A MERCIFUL AND COMPASSIONATE FATHER
Saturday, Second week of Lent
Reflection from Friar Nicholas Okeke, OP
Theme: A Merciful and Compassionate Father
The mystery of the Trinity is central to the Gospel message preached by Jesus Christ. The core of that mystery is the revelation of God the Father, who is merciful and compassionate. This revelation is the central message our Lord Jesus Christ presented of his heavenly Father. So, as we conclude this week’s reflection, listening to the Son as admonished by the Father from the gospel of the second Sunday of Lent, we focus on the image of God as a loving and compassionate Father. This image corresponds to the message of repentance we received from the Lord. We all have sinned, and we have all fallen short of the grace of God. The vocation to repentance goes out to every human person. But to heed the message is to acknowledge and own up our sins and shortcomings in our relationship to God. The only Begotten Son revealed the true nature of God that we may really understand the nature of our sin. We have disobeyed the loving will of our heavenly Father, and gone our own way. We have abandoned the good he willed for us and chosen evil by our own accord. The prophet Micah describes God in these words: “What god can compare with you: taking fault away, pardoning crime, not cherishing anger for ever but delighting in showing mercy? Once more have pity on us, tread down our faults, to the bottom of the sea throw all our sins.” It is in the nature of God to forgive sins, as Jesus Christ revealed within the week, beckoning on us to be perfect as our heavenly Father who forgives sins.

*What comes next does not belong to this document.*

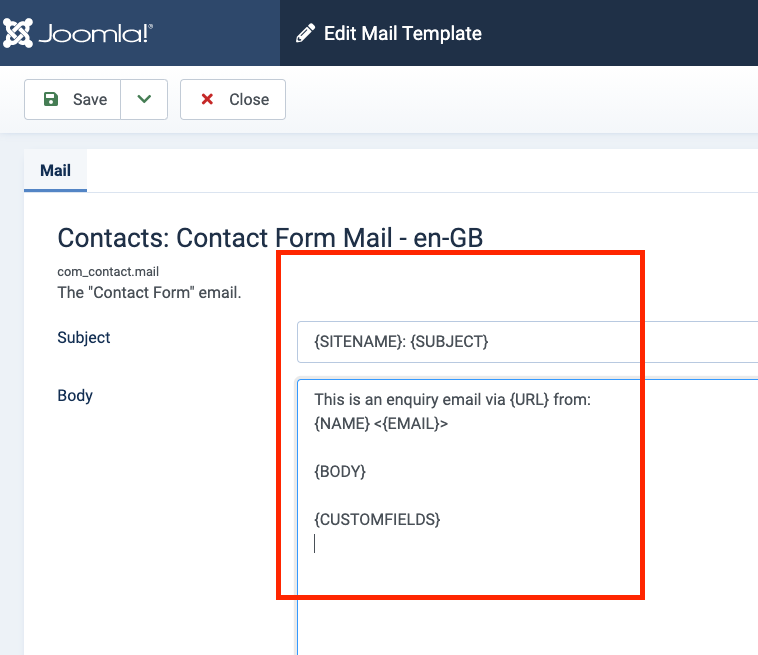Click the pencil icon beside Edit Mail Template
The height and width of the screenshot is (655, 758).
pyautogui.click(x=305, y=33)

The mindset which our chosen principle for our Lenten observance, I am dust and will return to dust, infuses in us is in accord with the gospel of repentance. Acknowledgment of our nothingness and our inability to achieve any good by ourselves opens our hearts to the heavenly Father, who calls into existence what does not exist. As we prepare and go for our sacramental confessions this Lenten season, which is essential for our journey back to God, he creates a pure heart and a willing spirit within us. Our turning away from sin and evil is all the doing of our heavenly Father. In the parable of the prodigal son, which our Lord used to illustrate God the Father’s love for the strayed and his desire for our return to him, we see this very clearly. “How many of my father’s paid servants have more food than they want, and here am I dying of hunger! I will leave this place and go to my father and say: Father, I have sinned against heaven and against you.” The remembrance of his father’s generosity to his workers turned the prodigal son’s heart back to his father. This nudging is the working of grace in our sinful hearts. This grace works even more forcefully when we remember the Father’s gift of his only Begotten Son for our salvation. If the Father has given us his Son, what will he not give up to have us back to him? “While he was still a long way off, his father saw him and was moved with pity. He ran to the boy, clasped him in his arms and kissed him tenderly.” Let us dwell on the image of our heavenly Father running to repossess and reestablish us in the state of grace he desires for us.
Let us pray: Grant us, Lord, to yield to the promptings of your grace within us so that we may experience your unfathomable divine mercy.